**To do**:
[A] Using the article on the Mona Lisa's 1963 brush with a faulty sprinkler, state whether each statement agrees with it: (i) The painting crossed the Atlantic aboard the SS France. (ii) The portrait went on show at the Metropolitan Museum on 7 March. (iii) In 1963, Thomas Hoving was director of the Metropolitan Museum. Answer yes or no for each and quote the words of the article that decide it.
[B] In the article on the Mona Lisa's 1963 brush with a faulty sprinkler, where did President Kennedy and his wife attend the unveiling of the painting?
[C] Proceed with the article on the Mona Lisa's 1963 brush with a faulty sprinkler, picking up right after its final sentence.

**Extract provided**:
##########
How the Mona Lisa almost came to a watery end

Faulty fire sprinkler “rained on” Leonardo’s portrait, reveals former director of Metropolitan Museum

The queue to see the Mona Lisa in 1963 © Bettmann/Corbis

LONDON. The most famous painting in the world, the Mona Lisa, narrowly missed a catastrophe in 1963 when it was on loan to the Metropolitan Museum of Art.

Leonardo da Vinci’s enigmatic portrait of a smiling woman, widely believed to be Lisa Gherardini, the wife of a wealthy Florentine merchant, had left the Louvre in Paris for its first trip to the US.

All possible precautions were taken for the painting’s safekeeping. It was transported across the Atlantic aboard the SS France in a waterproof crate designed to float if the luxury liner sank.

When it arrived in New York, the Mona Lisa was escorted by the police and secret service agents to the National Gallery of Art in Washington, DC, where President Kennedy and his wife Jacqueline attended the unveiling of the painting.

On 7 February, the portrait went on show at the Metropolitan Museum in New York, flanked by armed US Marines. It would eventually be seen by more than one million visitors in just a few weeks.

It was at the Metropolitan that the painting narrowly escaped severe damage one night when a sprinkler malfunctioned, splashing water on the Mona Lisa for several hours.

The incident is recounted in the memoir of Thomas Hoving, former director of the Metropolitan Museum, which is being serialised on the Artnet website (

In 1963, Dr Hoving was a curator in the Metropolitan Museum’s medieval department. When he arrived at the museum before it opened one morning, he rushed to the secure storeroom where the painting was locked up at night, in order to check on an English 12th-century ivory cross he had recently purchased for the institution.
##########
**Extracted information**:
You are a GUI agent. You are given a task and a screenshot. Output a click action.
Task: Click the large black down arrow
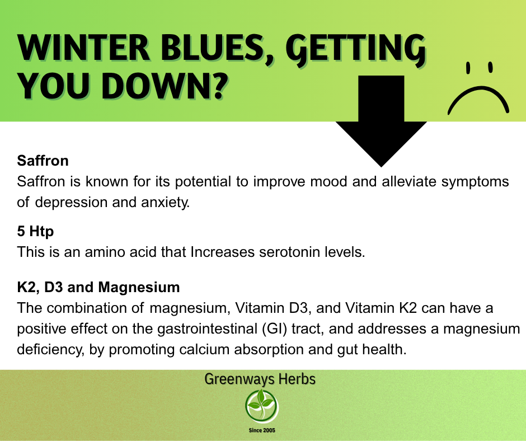[381, 121]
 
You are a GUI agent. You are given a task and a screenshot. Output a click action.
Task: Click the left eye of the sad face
[468, 68]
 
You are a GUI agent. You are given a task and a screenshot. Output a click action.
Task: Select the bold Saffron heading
[43, 161]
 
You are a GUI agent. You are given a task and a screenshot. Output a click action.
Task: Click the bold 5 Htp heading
[35, 231]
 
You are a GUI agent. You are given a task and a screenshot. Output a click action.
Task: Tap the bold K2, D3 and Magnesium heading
[98, 287]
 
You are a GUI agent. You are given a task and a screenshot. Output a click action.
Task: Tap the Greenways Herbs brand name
[260, 379]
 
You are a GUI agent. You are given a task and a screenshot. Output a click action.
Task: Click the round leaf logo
[262, 406]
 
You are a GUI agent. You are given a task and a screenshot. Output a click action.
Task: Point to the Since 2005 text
[262, 430]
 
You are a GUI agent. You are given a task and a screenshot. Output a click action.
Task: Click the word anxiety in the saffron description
[166, 203]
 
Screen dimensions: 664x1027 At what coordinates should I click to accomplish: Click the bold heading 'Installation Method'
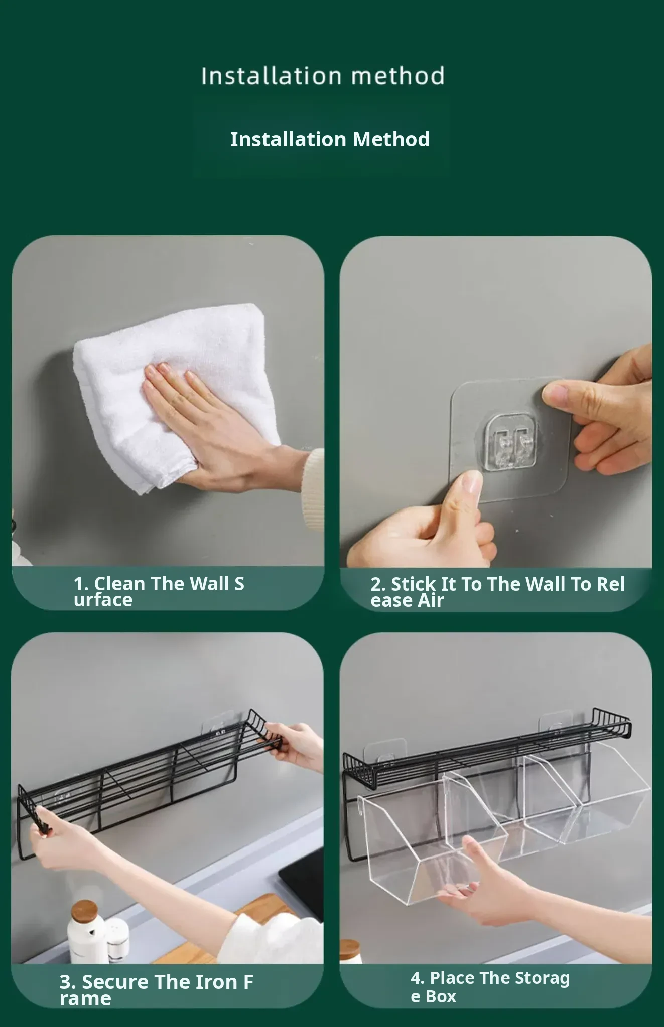(x=330, y=139)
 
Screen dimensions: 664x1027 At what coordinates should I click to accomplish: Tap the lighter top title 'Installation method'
(x=323, y=76)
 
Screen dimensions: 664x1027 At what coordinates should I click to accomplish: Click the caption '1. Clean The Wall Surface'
(x=159, y=592)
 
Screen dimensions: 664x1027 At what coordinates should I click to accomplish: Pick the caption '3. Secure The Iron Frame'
(x=157, y=990)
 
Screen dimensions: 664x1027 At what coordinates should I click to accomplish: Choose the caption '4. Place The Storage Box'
(x=490, y=986)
##########
**Results**:
[A]
(i) Yes: "It was transported across the Atlantic aboard the SS France"
(ii) No: "On 7 February, the portrait went on show at the Metropolitan Museum in New York"
(iii) No: "In 1963, Dr Hoving was a curator in the Metropolitan Museum’s medieval department."

[B] At the National Gallery of Art in Washington, DC.

[C]
“I dashed to the [storeroom] to study my gorgeous acquisition, only to find that Murray Pease, the head of the conservation studio, and his assistant Kate Lefferts, [and] the officials from the Louvre in charge of the Leonardo portrait were rushing around with towels,” writes Dr Hoving.

“No one ever discovered why, but some time during the night one of the fire sprinklers in the ceiling broke its glass ampoule and the masterpiece of painting and the masterwork of ivory carving had both been…rained upon,” he adds.

Guards monitoring the Mona Lisa on a black-and-white monitor outside the storeroom could not see the water on their grainy screen.

“The Mona Lisa, according to the Louvre official, was ok…He told me that the thick glass covering it had acted like an effective…raincoat. The rainstorm was never mentioned to the outside world.” The Metropolitan Museum declined to comment on the incident.

Henry Gentle, a London-based private picture restorer, said damage to the painting could have been serious if it had not been protected by glass. “The paint could have swelled off [the panel] and become unstable. It really would have depended on the painting itself, whether it was protected by a strong varnish or not, and how long the water was dribbling on the surface.”

Dr Hoving is philosophical about the incident. “These things happen in museums,” he says.

The episode is the latest chapter to emerge in the painting’s eventful history. Painted in Florence, the Mona Lisa was taken to France by Leonardo himself in 1516 and sold to King François I. In 1911, the portrait was stolen from the Louvre by a museum employee, Vincenzo Peruggia. It was recovered two years later when Peruggia tried to sell it to an antiques dealer in Florence.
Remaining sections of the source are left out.